The revoked permit lost Alberta’s citizens $7.5 billion in taxpayers money, $1.1 million of which was spent on lobbying Washington. Organizations like the Indigenous Environmental Network, which began organizing against the pipeline in 2006, credit new organizing strategies and tactics across borders for shutting down Keystone not once, but twice.
Investors are paying notice. Back in 2017, 130 signed a statement requesting economic partners to support the Standing Rock Sioux Tribe’s request to reroute the Dakota Access Pipeline (DAPL) to avoid indigenous territory. “As investors we are very concerned by the reputational and potential financial risks due to these banks being associated with DAPL…To date, we understand that consumers have closed bank accounts worth over $53 million—and are threatening to pull another $2.3 billion—from the banks financing DAPL,” it reads. Their request fell on deaf ears, yet Enbrige, the oil company that oversees DAPL, reported foreseeable quarterly losses, salary and retirement cuts in 2020.
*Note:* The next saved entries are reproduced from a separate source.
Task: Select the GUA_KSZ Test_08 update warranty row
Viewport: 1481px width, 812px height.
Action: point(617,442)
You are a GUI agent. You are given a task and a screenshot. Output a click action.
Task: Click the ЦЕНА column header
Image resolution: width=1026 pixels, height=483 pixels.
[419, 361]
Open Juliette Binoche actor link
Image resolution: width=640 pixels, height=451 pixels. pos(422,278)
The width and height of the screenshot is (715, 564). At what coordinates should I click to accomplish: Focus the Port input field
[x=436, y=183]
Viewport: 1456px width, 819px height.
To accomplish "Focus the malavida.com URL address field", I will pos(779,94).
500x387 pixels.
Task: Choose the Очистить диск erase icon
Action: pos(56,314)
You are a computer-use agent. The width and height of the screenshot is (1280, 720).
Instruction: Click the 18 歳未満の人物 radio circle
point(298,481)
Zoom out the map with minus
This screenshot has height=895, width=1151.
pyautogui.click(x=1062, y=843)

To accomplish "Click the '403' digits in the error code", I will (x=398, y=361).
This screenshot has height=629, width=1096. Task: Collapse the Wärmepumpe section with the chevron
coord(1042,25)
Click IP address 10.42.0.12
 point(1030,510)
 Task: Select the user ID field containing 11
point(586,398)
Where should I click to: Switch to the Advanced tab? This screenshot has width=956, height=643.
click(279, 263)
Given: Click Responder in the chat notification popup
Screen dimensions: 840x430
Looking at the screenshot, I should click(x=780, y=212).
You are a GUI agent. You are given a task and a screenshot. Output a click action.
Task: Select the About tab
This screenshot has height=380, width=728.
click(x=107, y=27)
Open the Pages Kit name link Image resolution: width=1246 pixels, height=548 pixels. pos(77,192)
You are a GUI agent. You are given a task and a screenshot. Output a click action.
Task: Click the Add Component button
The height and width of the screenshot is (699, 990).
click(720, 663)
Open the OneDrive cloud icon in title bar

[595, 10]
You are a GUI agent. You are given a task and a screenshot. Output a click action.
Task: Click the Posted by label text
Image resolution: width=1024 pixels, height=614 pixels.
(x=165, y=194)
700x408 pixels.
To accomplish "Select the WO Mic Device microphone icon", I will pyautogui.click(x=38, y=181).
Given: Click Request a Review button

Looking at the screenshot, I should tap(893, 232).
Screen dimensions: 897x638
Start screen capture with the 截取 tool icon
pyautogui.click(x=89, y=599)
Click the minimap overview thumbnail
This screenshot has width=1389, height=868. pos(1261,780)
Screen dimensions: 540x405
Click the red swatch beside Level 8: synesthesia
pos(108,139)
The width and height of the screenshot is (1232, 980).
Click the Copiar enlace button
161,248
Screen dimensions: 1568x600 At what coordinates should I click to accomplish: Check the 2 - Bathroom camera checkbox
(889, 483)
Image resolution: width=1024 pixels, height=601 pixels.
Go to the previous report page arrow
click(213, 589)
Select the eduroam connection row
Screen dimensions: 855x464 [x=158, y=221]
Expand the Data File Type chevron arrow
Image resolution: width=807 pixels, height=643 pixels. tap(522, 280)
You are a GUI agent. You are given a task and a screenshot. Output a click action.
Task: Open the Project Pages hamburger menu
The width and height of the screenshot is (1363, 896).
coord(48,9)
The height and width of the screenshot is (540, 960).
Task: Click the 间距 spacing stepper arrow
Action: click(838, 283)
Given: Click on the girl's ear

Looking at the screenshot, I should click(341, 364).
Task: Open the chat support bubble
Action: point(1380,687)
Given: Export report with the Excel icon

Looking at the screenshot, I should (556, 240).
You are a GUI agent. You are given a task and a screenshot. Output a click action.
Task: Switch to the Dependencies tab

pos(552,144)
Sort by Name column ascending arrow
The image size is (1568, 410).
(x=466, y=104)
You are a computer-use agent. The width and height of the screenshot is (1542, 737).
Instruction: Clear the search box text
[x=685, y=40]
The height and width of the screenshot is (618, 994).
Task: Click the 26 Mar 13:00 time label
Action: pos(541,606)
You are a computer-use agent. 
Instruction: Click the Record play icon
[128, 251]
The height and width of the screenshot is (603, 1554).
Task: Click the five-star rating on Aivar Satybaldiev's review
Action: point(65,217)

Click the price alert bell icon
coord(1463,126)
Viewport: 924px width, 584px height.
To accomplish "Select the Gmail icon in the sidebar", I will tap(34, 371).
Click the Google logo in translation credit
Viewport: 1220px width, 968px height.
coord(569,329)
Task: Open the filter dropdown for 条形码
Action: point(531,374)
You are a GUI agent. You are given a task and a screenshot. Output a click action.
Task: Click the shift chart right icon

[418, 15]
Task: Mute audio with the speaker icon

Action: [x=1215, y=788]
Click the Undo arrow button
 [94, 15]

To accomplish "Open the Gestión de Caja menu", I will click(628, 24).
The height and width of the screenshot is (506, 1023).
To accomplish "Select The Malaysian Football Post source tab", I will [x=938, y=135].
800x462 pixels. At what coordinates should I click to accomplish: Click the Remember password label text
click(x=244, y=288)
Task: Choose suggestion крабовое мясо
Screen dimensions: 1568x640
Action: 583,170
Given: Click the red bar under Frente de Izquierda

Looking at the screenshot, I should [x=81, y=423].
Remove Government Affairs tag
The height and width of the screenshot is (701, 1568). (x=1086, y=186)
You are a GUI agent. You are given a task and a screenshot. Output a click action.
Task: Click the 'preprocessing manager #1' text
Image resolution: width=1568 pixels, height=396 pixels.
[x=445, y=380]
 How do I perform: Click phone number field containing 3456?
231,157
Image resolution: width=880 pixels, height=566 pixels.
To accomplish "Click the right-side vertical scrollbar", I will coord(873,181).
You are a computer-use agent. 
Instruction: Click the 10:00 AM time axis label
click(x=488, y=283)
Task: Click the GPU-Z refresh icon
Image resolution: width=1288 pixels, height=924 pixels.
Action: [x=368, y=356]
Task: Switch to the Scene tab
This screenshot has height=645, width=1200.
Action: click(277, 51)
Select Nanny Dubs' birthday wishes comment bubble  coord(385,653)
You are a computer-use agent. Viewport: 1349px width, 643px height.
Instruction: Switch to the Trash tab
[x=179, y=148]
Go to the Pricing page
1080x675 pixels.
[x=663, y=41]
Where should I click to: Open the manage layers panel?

Sacred Trust Initiative, an indigenous organization fighting tar sands oil in Canada, has also been successfully in targeting investors by partnering with academia to document the devastating economic consequences of pouring money into the climate disaster. According to their estimates, Canada is set to lose $11.9 billion on the Trans Mountain Expansion project:
“TMX will violate our inherent and constitutionally protected Indigenous rights. It threatens the endangered Southern Resident Killer Whales and the deeply sacred relationship we have with them. And it will take Canada further down the path towards climate catastrophe. Prime Minister Trudeau’s government recognized these impacts in approving and purchasing the project in 2019, but justified their actions based on the outdated business case.
Now that the business case has crumbled, there is no justification for the project, and it should be cancelled before sinking more public money into construction. In this era of a COVID-19 economic and health crisis, an imminent climate crisis, and with the government poised to vote to implement the United Nations Declaration on the Rights of Indigenous People, the TMX project makes no sense. Canada’s future requires climate action and reconciliation, not more pipelines.”
Organizational efforts to stop climate disaster investors go beyond just targeting capitalist institutions. An impressive coalition of 200 organizations in Brazil, international artists, and 15 US Senators, have urged Biden in the past couple of weeks to stop private negotiations with Bolsonaro’s government in Brazil due to a daming record on human rights violations, deforestation, and attacks on environmental and indigenous organizations. Advocates are urging Biden that if his commitment to tackling climate change stays true, its administration needs to listen to the people on the ground for immediate solutions. “Any proposal to address deforestation in the Amazon must be built from dialogue with civil society, subnational governments, academia and, above all, with the local communities that know how to protect the forest and the goods and services it harbors,” demanded Brazilian advocates in the letter.
Fighting climate disaster investors might seem like a long shot, but it is proving to be effective. Just last week, according to Reuters, the French bank Natixis announced it will follow the example of three other European banks and stop trading in oil flowing from Ecuador by 2022 “after pressure from campaigners over the trade’s links to environmental damage in the Amazon.”
Indigenous communities and organized environmental networks deserve a big thanks today for their relentless work to protect Mother Earth.